On February 27, the electronic voting
machines spewed out the results, announcing a power shift in
Punjab. The Akali Dal-BJP alliance won 67 of the 116 seats that
went to polls (one seat faces polls on March 11), while the
Congress bagged 44 seats, leaving the independents to walk with
the remaining five. The Akali Dal won 48 out of 93 contested.
But these statistics only tell one that the
80-year-old Badal will get to become the CM for the fourth time.
The real story, as always, lies in the details.
Akalis have virtually lost Malwa. The
absolute numbers may not tell you this but just see who all
lost. The pillars of Akali Dal fell by the wayside like nine
pins, and a cult head's directive wiped away at least 10 or more
seats from the Akali win list. The Akali Dal put up a good show
in Majha and Doaba but Badal would have been happier any day had
his party won more seats in Malwa rather than sweeping Doaba and
Majha.
The Congress had pegged its hopes on Malwa
where the SYL-blocking bill coupled with the Sacha Sauda Dera's
backing did some good but not enough. And the Majha-Doaba did
not make up for it.
The real winner was the BJP, returning a
figure of 19 out of 23 seats contested, and ensuring that the
Akali Dal remains totally at its mercy. Badal may be fond of
describing the alliance as one between brothers but the BJP is a
political party wedded to an ideology and accountable to the RSS,
unlike the Akali Dal which has a propensity to turn religious
around the time of SGPC elections and revert to the secular mode
during Assembly polls.
It is no one's claim that the BJP will not
demand 40-45 seats in the next elections - anyone will, after a
19/23 performance, and ten years down the line the polity may
turn so secular that the Congress and the BJP will emerge as
principal rivals.
But trust the political fault lines between
the Akalis and BJP to create a new paradigm before we reach that
stage. The Jan Sangh had withdrawn support from an Akali
government on the issue of setting up of Guru Nanak Dev
University (GNDU). The Akalis had opposed the BJP on the issue
of assimilation of Udham Singh Nagar in Uttaranchal. And the two
stood poles apart on Operation Bluestar and Sant Bhindranwale.
Of the 63 seats in the Malwa belt, the
Congress bagged 36. The Akalis won only 17 seats and the BJP
five. In Majha belt, the Akali-BJP alliance won 22 of the 27
seats. If the Akalis had landed a landslide win, Sukhbir Singh
Badal may have been catapulted to the Chief Ministrial chair,
but with Malwa slipping, and Akalis not putting up such a good
show, the older Badal himself seems to be set to play another
innings.
For the BJP, the performance in Punjab is
an icing on the cake it baked in Uttarakhand on the same day
where it is all set to form a government. Badal may find the BJP
demanding a considerable number of ministerships, perhaps even a
deputy CM, but Sikhs may find the BJP-RSS resisting any attempt
at resolving any of the religion-linked issues.

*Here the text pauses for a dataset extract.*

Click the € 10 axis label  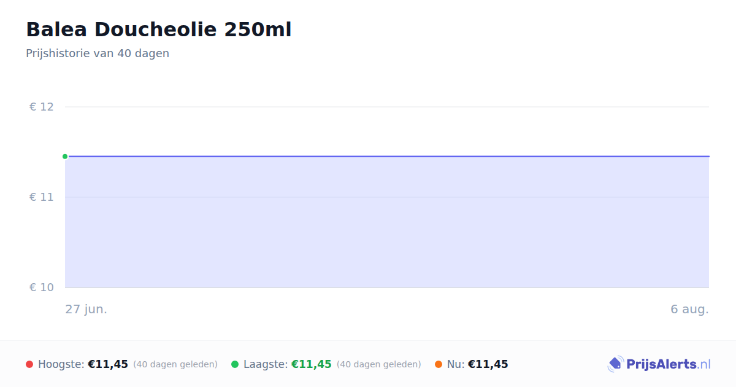pos(42,287)
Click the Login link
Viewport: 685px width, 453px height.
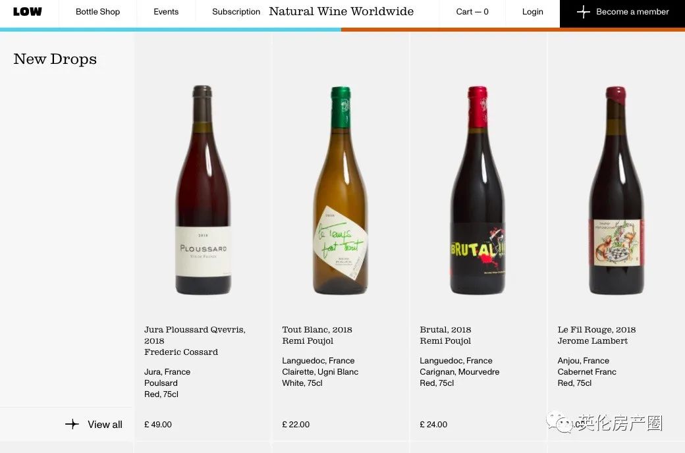click(532, 12)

An Amarinder Singh belonging to the
Congress was more equipped to celebrate Sikh centenaries, go big
on opening routes to Nankana Sahib, or send a Baba Bhaniarawala
packing, but a Badal surviving on BJP's mercy is least likely to
prompt reforms in gurdwara administration, raise the issue of
Chandigarh, ask for an all-India Gurdwara Act or demand a
separate Anand Karaj act. Try imagining Badal bringing in the
SYL-blocking Act with the support of the BJP!
Also, the new Akali Dal-BJP equation comes
with the farmer versus urban voters conflict built-in. With
Badal already having faced the heat in Malwa, where Amarinder's
move on SYL has paid off, his party will have to do something
dramatic to win back the peasantry, but then that is not
something on top of BJP's priorities.
That Capt Amarinder Singh accepted defeat
and said his party will play the role of an effective opposition
is part of a ritual. That no Punjab government has ever faced an
opposition so strong is the reality, and the fact that it will
be headed by a man as aggressive as Amarinder Singh only lends
it a touch where nothing remains predictable. Trust Amarinder
Singh now to challenge Badal to move the bill for abrogating
clause 5 of the Punjab Termination of Agreements Act, 2004 which
protects the flow of water to Rajasthan, something the Akalis
have promised prominently in their manifesto.
Even a political novice can put a good deal
of money on that, and not lose.
Top Akali losers' list reads like a who's
who of Punjab polity as Jagir Kaur, Balwinder Singh Bhunder,
Tota Singh, Gurdev Singh Badal, Sewa Singh Sekhwan, Surjit Singh
Rakhra and Sikander Singh Maluka lost, every single one of them
a member of the Akali Dal's highest decision making body, the
Political Affairs Committee (PAC). Bibi Jagir Kaur's defeat at
the hands of the young Sukhpal Singh Khaira of the Congress came
as a surprise to many. Khaira has consistently haunted Kaur ever
since the death of her daughter in mysterious circumstances in
1999. Bibi, who is still facing a trial in the murder case filed
by CBI, was in the global limelight as she headed the SGPC
during the tercentenary celebrations of the Khalsa.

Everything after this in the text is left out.